Ich erkläre ihr, das sie jetzt bitte erst einmal ruhig bleiben soll. Dabei machte ich sie darauf Aufmerksam, dass ich gerade ihren Hund und den jungen Mann von der Autobahn eingefangen habe. Das der junge Mann sein Leben für Benni in Gefahr gebracht hatte. Des Weiteren das ich erst den Hund raushole, wenn sie sich beruhigt hat.

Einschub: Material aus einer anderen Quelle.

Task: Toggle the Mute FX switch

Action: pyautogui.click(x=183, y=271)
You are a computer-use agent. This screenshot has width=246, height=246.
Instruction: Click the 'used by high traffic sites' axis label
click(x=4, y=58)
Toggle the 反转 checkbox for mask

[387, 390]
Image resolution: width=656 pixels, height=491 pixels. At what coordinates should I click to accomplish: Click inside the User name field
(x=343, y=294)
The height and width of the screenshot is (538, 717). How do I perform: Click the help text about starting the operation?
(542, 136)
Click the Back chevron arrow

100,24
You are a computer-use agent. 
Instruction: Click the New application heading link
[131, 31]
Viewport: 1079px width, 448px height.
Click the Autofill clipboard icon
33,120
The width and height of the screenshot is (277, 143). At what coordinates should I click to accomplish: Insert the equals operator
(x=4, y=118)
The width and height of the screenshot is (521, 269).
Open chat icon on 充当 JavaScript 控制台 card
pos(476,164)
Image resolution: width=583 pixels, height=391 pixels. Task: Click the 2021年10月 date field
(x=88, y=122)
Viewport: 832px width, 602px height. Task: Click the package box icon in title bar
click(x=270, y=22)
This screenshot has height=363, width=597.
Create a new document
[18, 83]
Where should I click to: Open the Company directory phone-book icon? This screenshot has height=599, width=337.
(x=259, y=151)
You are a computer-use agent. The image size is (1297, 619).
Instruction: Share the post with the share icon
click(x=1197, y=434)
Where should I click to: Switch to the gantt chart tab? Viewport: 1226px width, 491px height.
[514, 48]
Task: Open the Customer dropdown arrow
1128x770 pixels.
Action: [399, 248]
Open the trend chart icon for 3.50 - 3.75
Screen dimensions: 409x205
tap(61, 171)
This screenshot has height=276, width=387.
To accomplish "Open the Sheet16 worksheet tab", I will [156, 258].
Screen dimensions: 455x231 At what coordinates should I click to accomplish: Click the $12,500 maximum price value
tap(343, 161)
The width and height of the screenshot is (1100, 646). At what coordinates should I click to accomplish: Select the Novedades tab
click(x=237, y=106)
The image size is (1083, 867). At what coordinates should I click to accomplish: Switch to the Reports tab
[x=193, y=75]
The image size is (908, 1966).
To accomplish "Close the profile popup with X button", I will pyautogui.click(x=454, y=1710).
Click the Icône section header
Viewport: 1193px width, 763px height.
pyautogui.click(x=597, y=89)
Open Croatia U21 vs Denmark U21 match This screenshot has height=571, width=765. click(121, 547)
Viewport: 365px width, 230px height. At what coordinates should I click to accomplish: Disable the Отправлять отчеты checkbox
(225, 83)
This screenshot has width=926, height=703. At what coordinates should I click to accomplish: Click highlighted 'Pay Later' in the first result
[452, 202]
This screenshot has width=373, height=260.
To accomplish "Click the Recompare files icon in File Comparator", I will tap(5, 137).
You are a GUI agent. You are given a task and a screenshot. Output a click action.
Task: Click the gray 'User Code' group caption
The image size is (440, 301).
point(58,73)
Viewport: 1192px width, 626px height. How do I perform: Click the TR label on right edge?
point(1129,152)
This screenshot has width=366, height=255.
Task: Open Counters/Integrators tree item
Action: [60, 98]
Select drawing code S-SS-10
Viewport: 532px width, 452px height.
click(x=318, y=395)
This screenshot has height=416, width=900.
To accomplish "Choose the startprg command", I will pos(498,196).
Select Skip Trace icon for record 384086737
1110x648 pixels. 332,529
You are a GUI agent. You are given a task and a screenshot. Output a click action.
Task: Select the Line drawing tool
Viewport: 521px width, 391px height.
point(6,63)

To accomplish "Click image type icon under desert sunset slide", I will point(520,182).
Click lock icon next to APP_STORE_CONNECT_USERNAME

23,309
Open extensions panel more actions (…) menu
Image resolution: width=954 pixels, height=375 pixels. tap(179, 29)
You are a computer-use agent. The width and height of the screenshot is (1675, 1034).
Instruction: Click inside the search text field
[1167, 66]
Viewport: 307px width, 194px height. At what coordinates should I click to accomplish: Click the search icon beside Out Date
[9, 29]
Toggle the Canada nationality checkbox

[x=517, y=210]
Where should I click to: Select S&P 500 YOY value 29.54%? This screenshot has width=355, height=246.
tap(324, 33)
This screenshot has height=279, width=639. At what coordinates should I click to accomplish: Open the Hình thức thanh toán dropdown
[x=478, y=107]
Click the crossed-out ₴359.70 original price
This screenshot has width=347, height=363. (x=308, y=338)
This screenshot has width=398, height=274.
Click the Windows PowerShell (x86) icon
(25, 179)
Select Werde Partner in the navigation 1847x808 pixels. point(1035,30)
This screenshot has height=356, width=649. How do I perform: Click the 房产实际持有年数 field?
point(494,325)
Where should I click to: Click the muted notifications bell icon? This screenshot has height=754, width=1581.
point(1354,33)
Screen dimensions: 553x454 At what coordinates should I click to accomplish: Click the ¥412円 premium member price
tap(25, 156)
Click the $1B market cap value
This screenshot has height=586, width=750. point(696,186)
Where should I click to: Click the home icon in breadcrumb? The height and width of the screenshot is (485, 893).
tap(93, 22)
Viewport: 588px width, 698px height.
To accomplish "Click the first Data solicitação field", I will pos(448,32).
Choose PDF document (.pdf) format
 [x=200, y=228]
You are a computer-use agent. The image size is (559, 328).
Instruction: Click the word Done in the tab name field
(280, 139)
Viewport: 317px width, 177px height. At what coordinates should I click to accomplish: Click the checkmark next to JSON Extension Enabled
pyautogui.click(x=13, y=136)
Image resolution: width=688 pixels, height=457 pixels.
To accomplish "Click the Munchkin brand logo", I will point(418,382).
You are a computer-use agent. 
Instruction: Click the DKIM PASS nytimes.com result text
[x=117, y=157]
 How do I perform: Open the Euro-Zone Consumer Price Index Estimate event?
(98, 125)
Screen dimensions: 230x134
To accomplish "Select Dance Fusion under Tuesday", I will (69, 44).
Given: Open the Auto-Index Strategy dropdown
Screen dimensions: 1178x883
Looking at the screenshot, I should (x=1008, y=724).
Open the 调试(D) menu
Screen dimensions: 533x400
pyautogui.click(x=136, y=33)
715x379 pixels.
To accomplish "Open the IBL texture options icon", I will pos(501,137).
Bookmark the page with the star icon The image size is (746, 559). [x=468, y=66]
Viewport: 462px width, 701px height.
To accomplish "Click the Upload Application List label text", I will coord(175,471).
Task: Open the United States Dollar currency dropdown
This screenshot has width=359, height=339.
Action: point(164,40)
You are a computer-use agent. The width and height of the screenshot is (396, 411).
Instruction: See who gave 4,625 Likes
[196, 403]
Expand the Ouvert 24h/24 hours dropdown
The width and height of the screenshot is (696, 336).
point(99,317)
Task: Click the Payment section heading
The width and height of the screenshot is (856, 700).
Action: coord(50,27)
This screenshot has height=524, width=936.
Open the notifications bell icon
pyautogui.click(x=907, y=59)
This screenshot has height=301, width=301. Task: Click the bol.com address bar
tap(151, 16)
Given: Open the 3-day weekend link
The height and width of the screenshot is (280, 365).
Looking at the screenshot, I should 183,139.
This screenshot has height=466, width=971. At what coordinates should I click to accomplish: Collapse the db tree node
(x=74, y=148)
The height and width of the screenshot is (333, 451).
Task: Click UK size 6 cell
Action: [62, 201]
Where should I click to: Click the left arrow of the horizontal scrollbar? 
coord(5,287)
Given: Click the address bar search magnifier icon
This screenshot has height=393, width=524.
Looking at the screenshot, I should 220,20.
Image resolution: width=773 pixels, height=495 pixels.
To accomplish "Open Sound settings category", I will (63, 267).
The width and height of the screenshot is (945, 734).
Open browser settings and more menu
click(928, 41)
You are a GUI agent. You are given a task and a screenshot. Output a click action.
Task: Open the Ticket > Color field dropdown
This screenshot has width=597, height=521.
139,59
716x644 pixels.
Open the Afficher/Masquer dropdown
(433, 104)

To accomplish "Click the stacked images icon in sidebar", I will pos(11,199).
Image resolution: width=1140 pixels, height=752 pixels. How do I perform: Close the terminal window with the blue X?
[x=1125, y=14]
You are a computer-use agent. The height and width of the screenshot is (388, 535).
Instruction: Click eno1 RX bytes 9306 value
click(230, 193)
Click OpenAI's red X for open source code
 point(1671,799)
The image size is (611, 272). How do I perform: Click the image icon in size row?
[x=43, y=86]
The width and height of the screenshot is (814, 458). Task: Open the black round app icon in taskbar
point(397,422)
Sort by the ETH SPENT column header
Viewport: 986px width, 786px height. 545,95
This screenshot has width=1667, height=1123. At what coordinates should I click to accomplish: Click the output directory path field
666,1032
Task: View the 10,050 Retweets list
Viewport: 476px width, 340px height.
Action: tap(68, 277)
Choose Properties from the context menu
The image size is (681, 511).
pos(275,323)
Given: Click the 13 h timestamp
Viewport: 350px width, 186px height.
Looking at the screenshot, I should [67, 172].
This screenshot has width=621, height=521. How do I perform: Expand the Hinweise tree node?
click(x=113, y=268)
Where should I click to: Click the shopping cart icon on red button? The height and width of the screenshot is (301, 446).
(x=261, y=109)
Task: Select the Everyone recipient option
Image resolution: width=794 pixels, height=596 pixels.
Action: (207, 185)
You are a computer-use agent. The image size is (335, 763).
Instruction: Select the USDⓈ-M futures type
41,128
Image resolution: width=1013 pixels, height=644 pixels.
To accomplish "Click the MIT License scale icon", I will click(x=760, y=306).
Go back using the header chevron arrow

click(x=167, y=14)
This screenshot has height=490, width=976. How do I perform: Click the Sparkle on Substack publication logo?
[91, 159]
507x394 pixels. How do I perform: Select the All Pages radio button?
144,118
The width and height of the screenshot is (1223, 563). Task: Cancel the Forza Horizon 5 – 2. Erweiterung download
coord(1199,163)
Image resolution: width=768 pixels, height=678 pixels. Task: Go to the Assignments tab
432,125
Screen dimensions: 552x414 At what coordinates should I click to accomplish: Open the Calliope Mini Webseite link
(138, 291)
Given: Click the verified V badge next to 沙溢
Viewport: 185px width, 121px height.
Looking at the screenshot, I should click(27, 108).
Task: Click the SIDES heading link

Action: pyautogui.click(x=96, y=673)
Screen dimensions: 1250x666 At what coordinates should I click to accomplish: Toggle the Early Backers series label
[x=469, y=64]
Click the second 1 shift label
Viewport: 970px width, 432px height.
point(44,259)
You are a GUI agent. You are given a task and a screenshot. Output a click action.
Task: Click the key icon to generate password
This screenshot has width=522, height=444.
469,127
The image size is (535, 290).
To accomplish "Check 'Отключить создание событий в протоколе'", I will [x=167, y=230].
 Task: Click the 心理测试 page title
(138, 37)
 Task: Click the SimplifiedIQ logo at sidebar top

Meine Ansage ist deutlich und wirkt. Sie beruhigt sich und hält das Hundegeschirr bereit, während ich langsam die Hundebox öffne. Benni will nur raus. Wir ziehen ihm das Hundegeschirr an und die Hundebesitzerin hat ihn an der Leine. Nun noch den Hund von der Ladefläche gehoben und die Sache ist für mich erledigt. Im Gegensatz zu meinem Hund war Benni einiges leichter und vor allem blieb er bei der Hebe Nummer auch noch ruhig.

Nun realisiert die Frau, was gerade passiert war. Benni stand hechelt neben sein Frauchen und alles passte.

„Wie kann ich Ihnen nur danken?“ Der junge Mann: „ Spendieren Sie mir bitte ein Glas Wasser.“ Ich sagte, das alles okay sei und wünschte einen angenehmen Tag.

Ich verabschiede mich, der junge Mann bedankt sich nochmals bei mir und ich fuhr los.

Nun musste ich mich erst einmal beruhigen. Das war doch recht viel Action in nicht mal 15 Minuten. Bei den Gedanken, was alles hätte passieren können, wird mir doch erst einmal ganz anders.

Langsam normalisierte sich mein Puls und ich fuhr wieder Richtung Autobahn und Heimat.

Der Einsatz des jungen Mannes war aus meiner Sicht wirklich Lebensmüde. Als Hundebesitzer freut man sich natürlich über einen solch einen selbstlosen Einsatz, für einen fremden Hund.

Ich bin mir jedoch sicher, dass wir heute alle einen Schutzengel hatten.